Altman's effort to increase global computing power (and thus also secure our future) does not take place in a vacuum, but at a point in time where the field of chips is in dire need of workers and material resources, and above all, a period of rivalry between superpowers. The United States and China are resolutely protecting the field of chips, preventing the export of raw materials and the sale of shares to foreign parties. Aware of these tensions, Altman has already spoken with the US Department of Commerce about his plans. This rivalry also results in a lot of capital flowing into the industry, some of it also governmental. The Chinese government, for example, has already invested over $150 billion in the field, and most chip companies in the world are opening additional factories to support production. Money is not the market's problem right now, but all the material and human resources that are in short supply.
4. Priorities
Altman's goal may be dismissed by many with a shrug. Common sense assumes that he will never receive such an amount, if only because there simply isn't that much liquid money in the world. Still, when one of the most prominent CEOs in the world makes such a request, it is impossible to ignore.
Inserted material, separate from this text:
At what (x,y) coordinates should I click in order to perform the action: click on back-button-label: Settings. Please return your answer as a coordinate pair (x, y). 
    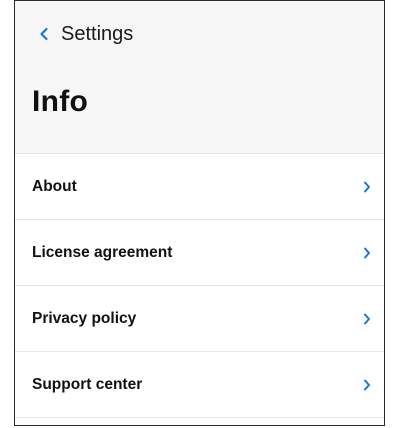
    Looking at the image, I should click on (98, 34).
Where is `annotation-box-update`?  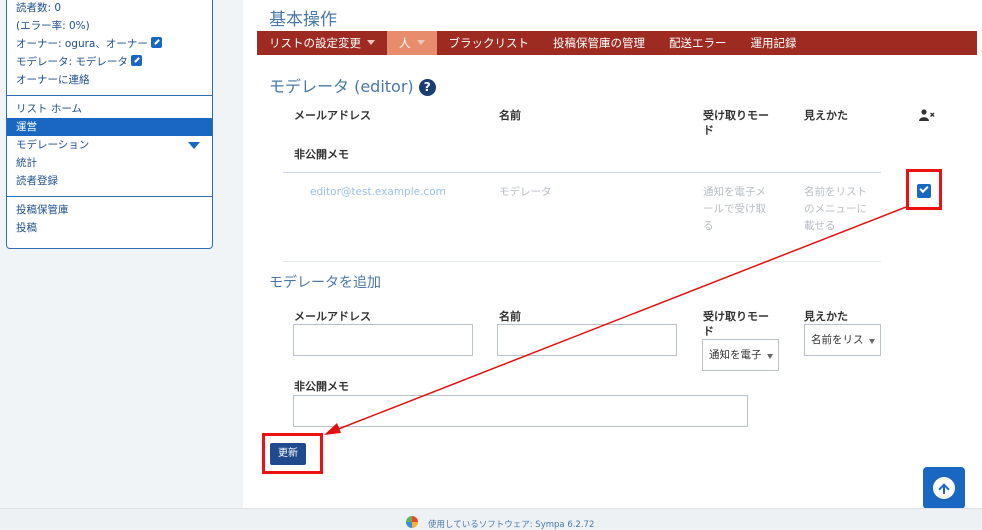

4% of the amount that Altman is asking for is enough to address the problem of world hunger until the year 2030, according to the United Nations' estimates. But Altman is not looking to address problems such as starving children, but rather the unseen future with artificial general intelligence. These systems are at the heart of science fiction, mainly dystopian visions, but sometimes also utopian. A reality in which machines will solve all the world's problems and help us settle distant worlds. Science today is no closer to understanding how to develop such systems than when the idea was talked about almost 70 years ago. If he succeeds in raising the capital, not only will millions of children in the world continue to starve, but they will also suffer from another acute lack of resources - water, electricity, capital and rare minerals that will be diverted to chip factories.
5. There is no way out
The inescapable conclusion is that Altman's ambitions are quite disconnected from reality. Not only from the world money market, geopolitics, material resources, but also from science. "If you just assume that computers never get any faster, you might come to the conclusion [that] we need 14 different planets and three different galaxies and four more Suns to fuel all this," said Nvidia CEO Jensen Huang when asked on the matter. Huang, in this sense, is as realist as we could only hope Altman was. A powerful and influential billionaire whose phenomenal success has not curbed his innovation, but has also not seen him lose touch with reality.